Die Anfänge des Instituts

Am 11. Dezember 1906 verließen 109 Holzkisten per Spedition die damalige zarische Hauptstadt St. Petersburg in Richtung kaiserliche Residenzstadt Wien. Die Fracht bestand aus etwa 10.000 Büchern, die nicht nur physisch schwerwiegend waren. Es befand sich darin eine ganze Reihe "verbotener Bücher", die auch ein halbes Jahrhundert später kaum problemlos die russische Grenze passiert hätten. Zwar erhoben sich schon damals in St. Petersburger Kreisen Stimmen gegen diesen Export, doch erstickten sie im russischen Winter und am Desinteresse der Behörden, die noch mit den Folgen der Revolution von 1905 und des russisch-japanischen Krieges beschäftigt waren. Auch andere europäische Zentren sollen sich für diese Bibliothek interessiert haben, aber am 5. Jänner 1907 landeten die Bücherkisten schließlich sicher in einem Kellerraum des Hauptgebäudes der Universität Wien am Ring.

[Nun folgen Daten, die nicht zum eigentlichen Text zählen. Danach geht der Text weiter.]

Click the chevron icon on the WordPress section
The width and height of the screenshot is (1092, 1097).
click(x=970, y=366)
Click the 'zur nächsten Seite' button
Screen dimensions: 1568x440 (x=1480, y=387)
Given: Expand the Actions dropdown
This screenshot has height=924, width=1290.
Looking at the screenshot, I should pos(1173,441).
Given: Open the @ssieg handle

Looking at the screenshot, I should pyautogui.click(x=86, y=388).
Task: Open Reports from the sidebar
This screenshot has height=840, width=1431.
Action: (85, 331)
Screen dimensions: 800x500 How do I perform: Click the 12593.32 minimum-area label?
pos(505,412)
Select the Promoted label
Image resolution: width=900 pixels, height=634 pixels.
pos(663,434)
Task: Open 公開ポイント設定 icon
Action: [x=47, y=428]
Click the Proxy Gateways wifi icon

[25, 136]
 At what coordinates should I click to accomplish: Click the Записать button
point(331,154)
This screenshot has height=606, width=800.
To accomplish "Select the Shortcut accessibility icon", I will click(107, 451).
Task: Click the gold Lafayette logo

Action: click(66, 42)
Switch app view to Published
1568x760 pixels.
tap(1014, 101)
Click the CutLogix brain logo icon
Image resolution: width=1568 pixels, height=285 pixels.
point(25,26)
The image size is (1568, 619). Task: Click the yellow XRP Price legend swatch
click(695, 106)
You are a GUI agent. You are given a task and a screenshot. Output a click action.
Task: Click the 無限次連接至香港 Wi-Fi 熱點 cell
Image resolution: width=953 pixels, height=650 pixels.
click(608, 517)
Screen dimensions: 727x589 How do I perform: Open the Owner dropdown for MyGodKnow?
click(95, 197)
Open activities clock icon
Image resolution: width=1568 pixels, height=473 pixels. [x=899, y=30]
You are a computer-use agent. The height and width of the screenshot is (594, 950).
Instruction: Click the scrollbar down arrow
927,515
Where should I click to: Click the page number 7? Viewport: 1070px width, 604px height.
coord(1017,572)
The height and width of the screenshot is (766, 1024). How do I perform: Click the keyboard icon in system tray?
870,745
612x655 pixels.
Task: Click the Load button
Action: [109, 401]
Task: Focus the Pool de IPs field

Was damals wie eine Geheimdienstaktion begann, sollte der Institutionalsierung eines Forschungsunternehmens dienen, in dem die Beziehungen zwischen den beiden Kaiserreichen mittels Grundlagenforschung systematisch aufbereitet und der Wissenschaft, der interessierten Öffentlichkeit, dem diplomatischen Dienst sowie als Prävention von Auseinandersetzungen auch den Militärs zur Verfügung gestellt werden sollten. Von der dringenden Notwendigkeit verbesserungswürdiger historischer Kenntnisse überzeugt wurde Franz de Paula Prinz von und zu Liechtenstein (1853–1938) während seiner vierjährigen Botschaftertätigkeit (1894–1898) in Russland. Nach seiner Rückkehr ermöglichte und finanzierte der Prinz sowohl die Russischausbildung von Hans Uebersberger, als auch dessen Forschungsaufenthalte in St. Petersburg und Moskau und stiftete im November 1906 schließlich 40.000 Kronen für den Ankauf der Büchersammlung des bedeutenden russischen Historikers Vasilij Alekseevič Bil'basov (1838-1904); als Käufer trat das damalige Ministerium für Kultus und Unterricht in Erscheinung. Der in der Wissenschaftsgesellschaft bestens vernetzte Mäzen ermöglichte als (langjähriger) Obmann der Kommission für Neuere Geschichte Österreichs bei der Kaiserlichen Akademie der Wissenschaften im Jahr 1906 – noch vor der Gründung des Seminars (=Instituts) und der Existenz des Faches Osteuropäische Geschichte an der Universität Wien – die Publikation der ersten Habilitationsschrift zur Osteuropäischen Geschichte in Wien, und zwar Hans Uebersbergers Österreich und Rußland seit dem Ende des 15. Jahrhunderts. Band 1: Von 1488–1605. Liechtenstein blieb der von ihm gestifteten und somit gegründeten universitären Institution zeit seines Lebens finanziell und ideell verbunden, obwohl er sich zwischen 1929 und 1938 als Franz I. Regierender Fürst von Liechtenstein anderen Herausforderungen stellen musste.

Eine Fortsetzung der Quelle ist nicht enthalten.